Please reproduce the data below word for word, keeping every line unchanged.

* * * * *

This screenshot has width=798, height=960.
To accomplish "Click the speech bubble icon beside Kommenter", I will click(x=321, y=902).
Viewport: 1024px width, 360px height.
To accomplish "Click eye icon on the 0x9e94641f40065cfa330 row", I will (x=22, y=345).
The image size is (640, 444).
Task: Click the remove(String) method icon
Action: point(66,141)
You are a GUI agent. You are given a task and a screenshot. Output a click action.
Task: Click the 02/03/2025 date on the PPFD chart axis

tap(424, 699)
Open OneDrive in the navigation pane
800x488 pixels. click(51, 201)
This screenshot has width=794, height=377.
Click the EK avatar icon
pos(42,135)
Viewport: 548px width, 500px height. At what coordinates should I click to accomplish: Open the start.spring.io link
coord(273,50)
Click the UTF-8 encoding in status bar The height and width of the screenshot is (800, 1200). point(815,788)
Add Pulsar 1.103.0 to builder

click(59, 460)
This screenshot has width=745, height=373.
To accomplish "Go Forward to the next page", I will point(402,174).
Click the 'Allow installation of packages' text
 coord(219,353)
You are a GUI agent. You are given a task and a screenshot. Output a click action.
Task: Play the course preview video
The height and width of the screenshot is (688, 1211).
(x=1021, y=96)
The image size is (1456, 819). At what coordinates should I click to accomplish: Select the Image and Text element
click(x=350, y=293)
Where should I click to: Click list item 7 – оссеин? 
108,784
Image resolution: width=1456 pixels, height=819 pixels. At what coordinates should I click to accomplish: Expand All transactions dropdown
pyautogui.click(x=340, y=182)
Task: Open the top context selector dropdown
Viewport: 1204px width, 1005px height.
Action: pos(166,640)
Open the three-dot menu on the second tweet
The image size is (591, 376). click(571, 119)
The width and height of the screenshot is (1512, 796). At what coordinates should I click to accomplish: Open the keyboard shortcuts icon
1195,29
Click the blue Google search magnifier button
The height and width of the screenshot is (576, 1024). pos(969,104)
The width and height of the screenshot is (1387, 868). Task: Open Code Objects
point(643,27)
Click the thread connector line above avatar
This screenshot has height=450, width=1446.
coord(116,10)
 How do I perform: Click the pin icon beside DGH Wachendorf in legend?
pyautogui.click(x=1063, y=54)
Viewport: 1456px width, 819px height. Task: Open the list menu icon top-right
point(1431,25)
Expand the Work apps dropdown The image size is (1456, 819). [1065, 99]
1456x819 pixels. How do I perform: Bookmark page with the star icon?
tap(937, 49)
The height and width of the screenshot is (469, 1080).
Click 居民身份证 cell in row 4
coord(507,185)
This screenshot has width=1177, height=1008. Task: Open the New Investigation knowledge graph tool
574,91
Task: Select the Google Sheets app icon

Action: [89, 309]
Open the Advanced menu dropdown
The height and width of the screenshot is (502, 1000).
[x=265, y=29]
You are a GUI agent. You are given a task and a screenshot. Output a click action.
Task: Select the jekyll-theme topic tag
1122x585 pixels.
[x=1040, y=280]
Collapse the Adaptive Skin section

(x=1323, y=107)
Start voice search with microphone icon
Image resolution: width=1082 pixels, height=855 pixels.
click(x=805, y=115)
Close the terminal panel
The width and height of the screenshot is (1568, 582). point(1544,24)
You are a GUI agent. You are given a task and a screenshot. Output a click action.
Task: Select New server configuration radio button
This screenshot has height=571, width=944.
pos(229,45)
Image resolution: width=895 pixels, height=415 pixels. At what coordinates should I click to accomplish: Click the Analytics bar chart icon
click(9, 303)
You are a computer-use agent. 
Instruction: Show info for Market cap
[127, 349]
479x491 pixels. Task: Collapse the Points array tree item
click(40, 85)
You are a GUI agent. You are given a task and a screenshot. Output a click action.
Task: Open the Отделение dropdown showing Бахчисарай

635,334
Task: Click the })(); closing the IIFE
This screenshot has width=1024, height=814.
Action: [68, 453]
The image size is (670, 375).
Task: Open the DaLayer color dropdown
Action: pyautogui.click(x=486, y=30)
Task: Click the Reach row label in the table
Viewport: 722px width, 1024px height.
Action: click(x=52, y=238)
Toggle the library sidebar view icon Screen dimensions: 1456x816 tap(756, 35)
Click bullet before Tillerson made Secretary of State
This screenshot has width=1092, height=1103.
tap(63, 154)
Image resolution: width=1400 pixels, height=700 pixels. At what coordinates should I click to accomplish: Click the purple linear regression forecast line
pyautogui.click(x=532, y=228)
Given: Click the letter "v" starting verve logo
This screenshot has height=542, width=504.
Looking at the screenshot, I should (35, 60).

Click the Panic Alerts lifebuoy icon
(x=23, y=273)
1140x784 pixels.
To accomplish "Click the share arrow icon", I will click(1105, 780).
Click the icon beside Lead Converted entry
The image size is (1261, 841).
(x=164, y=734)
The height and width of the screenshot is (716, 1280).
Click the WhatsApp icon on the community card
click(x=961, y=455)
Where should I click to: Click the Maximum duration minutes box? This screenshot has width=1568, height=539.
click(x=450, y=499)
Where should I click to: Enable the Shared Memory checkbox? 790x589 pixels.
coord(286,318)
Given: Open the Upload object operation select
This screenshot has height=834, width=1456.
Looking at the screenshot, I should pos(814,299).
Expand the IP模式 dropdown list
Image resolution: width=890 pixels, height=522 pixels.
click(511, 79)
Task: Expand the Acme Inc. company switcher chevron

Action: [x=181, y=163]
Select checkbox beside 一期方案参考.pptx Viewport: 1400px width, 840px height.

* * * * *

Solution to this exercise:
This screenshot has width=798, height=960.
To accomplish "Click the speech bubble icon beside Kommenter", I will click(x=321, y=902).
Viewport: 1024px width, 360px height.
To accomplish "Click eye icon on the 0x9e94641f40065cfa330 row", I will (x=22, y=345).
The image size is (640, 444).
Task: Click the remove(String) method icon
Action: point(66,141)
You are a GUI agent. You are given a task and a screenshot. Output a click action.
Task: Click the 02/03/2025 date on the PPFD chart axis

tap(424, 699)
Open OneDrive in the navigation pane
800x488 pixels. click(51, 201)
This screenshot has width=794, height=377.
Click the EK avatar icon
pos(42,135)
Viewport: 548px width, 500px height. At what coordinates should I click to accomplish: Open the start.spring.io link
coord(273,50)
Click the UTF-8 encoding in status bar The height and width of the screenshot is (800, 1200). point(815,788)
Add Pulsar 1.103.0 to builder

click(59, 460)
This screenshot has width=745, height=373.
To accomplish "Go Forward to the next page", I will point(402,174).
Click the 'Allow installation of packages' text
 coord(219,353)
You are a GUI agent. You are given a task and a screenshot. Output a click action.
Task: Play the course preview video
The height and width of the screenshot is (688, 1211).
(x=1021, y=96)
The image size is (1456, 819). At what coordinates should I click to accomplish: Select the Image and Text element
click(x=350, y=293)
Where should I click to: Click list item 7 – оссеин? 
108,784
Image resolution: width=1456 pixels, height=819 pixels. At what coordinates should I click to accomplish: Expand All transactions dropdown
pyautogui.click(x=340, y=182)
Task: Open the top context selector dropdown
Viewport: 1204px width, 1005px height.
Action: pos(166,640)
Open the three-dot menu on the second tweet
The image size is (591, 376). click(571, 119)
The width and height of the screenshot is (1512, 796). At what coordinates should I click to accomplish: Open the keyboard shortcuts icon
1195,29
Click the blue Google search magnifier button
The height and width of the screenshot is (576, 1024). pos(969,104)
The width and height of the screenshot is (1387, 868). Task: Open Code Objects
point(643,27)
Click the thread connector line above avatar
This screenshot has height=450, width=1446.
coord(116,10)
 How do I perform: Click the pin icon beside DGH Wachendorf in legend?
pyautogui.click(x=1063, y=54)
Viewport: 1456px width, 819px height. Task: Open the list menu icon top-right
point(1431,25)
Expand the Work apps dropdown The image size is (1456, 819). [1065, 99]
1456x819 pixels. How do I perform: Bookmark page with the star icon?
tap(937, 49)
The height and width of the screenshot is (469, 1080).
Click 居民身份证 cell in row 4
coord(507,185)
This screenshot has width=1177, height=1008. Task: Open the New Investigation knowledge graph tool
574,91
Task: Select the Google Sheets app icon

Action: [89, 309]
Open the Advanced menu dropdown
The height and width of the screenshot is (502, 1000).
[x=265, y=29]
You are a GUI agent. You are given a task and a screenshot. Output a click action.
Task: Select the jekyll-theme topic tag
1122x585 pixels.
[x=1040, y=280]
Collapse the Adaptive Skin section

(x=1323, y=107)
Start voice search with microphone icon
Image resolution: width=1082 pixels, height=855 pixels.
click(x=805, y=115)
Close the terminal panel
The width and height of the screenshot is (1568, 582). point(1544,24)
You are a GUI agent. You are given a task and a screenshot. Output a click action.
Task: Select New server configuration radio button
This screenshot has height=571, width=944.
pos(229,45)
Image resolution: width=895 pixels, height=415 pixels. At what coordinates should I click to accomplish: Click the Analytics bar chart icon
click(9, 303)
You are a computer-use agent. 
Instruction: Show info for Market cap
[127, 349]
479x491 pixels. Task: Collapse the Points array tree item
click(40, 85)
You are a GUI agent. You are given a task and a screenshot. Output a click action.
Task: Open the Отделение dropdown showing Бахчисарай

635,334
Task: Click the })(); closing the IIFE
This screenshot has width=1024, height=814.
Action: [68, 453]
The image size is (670, 375).
Task: Open the DaLayer color dropdown
Action: pyautogui.click(x=486, y=30)
Task: Click the Reach row label in the table
Viewport: 722px width, 1024px height.
Action: click(x=52, y=238)
Toggle the library sidebar view icon Screen dimensions: 1456x816 tap(756, 35)
Click bullet before Tillerson made Secretary of State
This screenshot has width=1092, height=1103.
tap(63, 154)
Image resolution: width=1400 pixels, height=700 pixels. At what coordinates should I click to accomplish: Click the purple linear regression forecast line
pyautogui.click(x=532, y=228)
Given: Click the letter "v" starting verve logo
This screenshot has height=542, width=504.
Looking at the screenshot, I should (35, 60).

Click the Panic Alerts lifebuoy icon
(x=23, y=273)
1140x784 pixels.
To accomplish "Click the share arrow icon", I will click(1105, 780).
Click the icon beside Lead Converted entry
The image size is (1261, 841).
(x=164, y=734)
The height and width of the screenshot is (716, 1280).
Click the WhatsApp icon on the community card
click(x=961, y=455)
Where should I click to: Click the Maximum duration minutes box? This screenshot has width=1568, height=539.
click(x=450, y=499)
Where should I click to: Enable the Shared Memory checkbox? 790x589 pixels.
coord(286,318)
Given: Open the Upload object operation select
This screenshot has height=834, width=1456.
Looking at the screenshot, I should pos(814,299).
Expand the IP模式 dropdown list
Image resolution: width=890 pixels, height=522 pixels.
click(511, 79)
Task: Expand the Acme Inc. company switcher chevron

Action: [x=181, y=163]
Select checkbox beside 一期方案参考.pptx Viewport: 1400px width, 840px height.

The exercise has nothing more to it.